Weltweit findet der "March for Science" in mehr als 500 Städten statt. Während Forscher früher Appelle an Staatsoberhäupter schickten, kommen sie heute aus ihren Institutionen heraus. Und wenn es der Sache dient, sogar im Allosaurus-Kostüm. Der Hintergrund ist ernst: Den Anstoß gab US-Präsident Donald Trump, der nicht nur öffentlich am Klimawandel zweifelt, sondern gleich das Budget der Klimabehörde EPA kürzte. In der Türkei wurden zuletzt Forscher verhaftet.
Helga Nowotny, Ex-Präsidentin des Europäischen Forschungsrates und Unterstützerin des Marsches, sieht derzeit ebenfalls demokratische Werte in Gefahr. Daher müsse die Wissenschaft Stellung beziehen. Für die Rektorin der Akademie der bildenden Künste, Eva Blimlinger, gilt es, Überzeugungsarbeit zu leisten. Es gäbe Personen, die nicht verstünden, warum sie sich für Unis in der Türkei einsetzen: "Wenn Wissenschaft dort verfolgt wird, wird sich das in einer großen Spirale auch auf uns auswirken."
"Errungenschaften"
Ähnlich sieht es auch Nowotny: "Wissenschaft und Gesellschaft sind nicht zu trennen. Errungenschaften prägen unser Leben. Allerdings gibt es auch einen Prozess der Faktenfindung." An der ließen Wissenschaftler die Öffentlichkeit viel zu wenig teilhaben. Das führe zu Unverständnis. Trotzdem betont sie die Wichtigkeit ihrer Zunft und deren Aufgabe: "Wir müssen die Menschen mitnehmen und ihnen eine Zukunftsperspektive eröffnen, dass es besser werden kann und nicht alles den Bach hinuntergeht."

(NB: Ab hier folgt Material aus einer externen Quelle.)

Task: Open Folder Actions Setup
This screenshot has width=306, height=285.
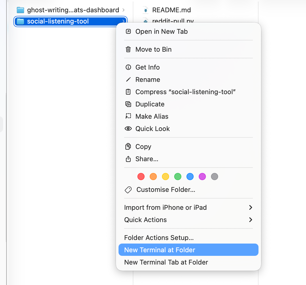Action: (x=159, y=238)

Dass der "March for Science" in Wien so viel Unterstützung erhielt, überraschte Oliver Lehman, Leiter des Organisationskomitees, dann doch. "Ich wäre froh gewesen, wenn 500 Menschen gekommen wären. Aber das zeigt, dass das Thema die Leute interessiert und die auch Wissenschaft bereit ist, an die Öffentlichkeit zu gehen." Obwohl einige Transparente politische Botschaften beinhalteten, verwehrte sich Lehman gegen politische Vereinnahmung. So habe ÖVP-Staatssekretär Harald Mahrer ebenso am Marsch teilgenommen, wie die Grüne Wissenschaftssprecherin Sigi Maurer. Auch Christoph Badelt, Chef des Wirtschaftsforschungsinstituts, demonstrierte.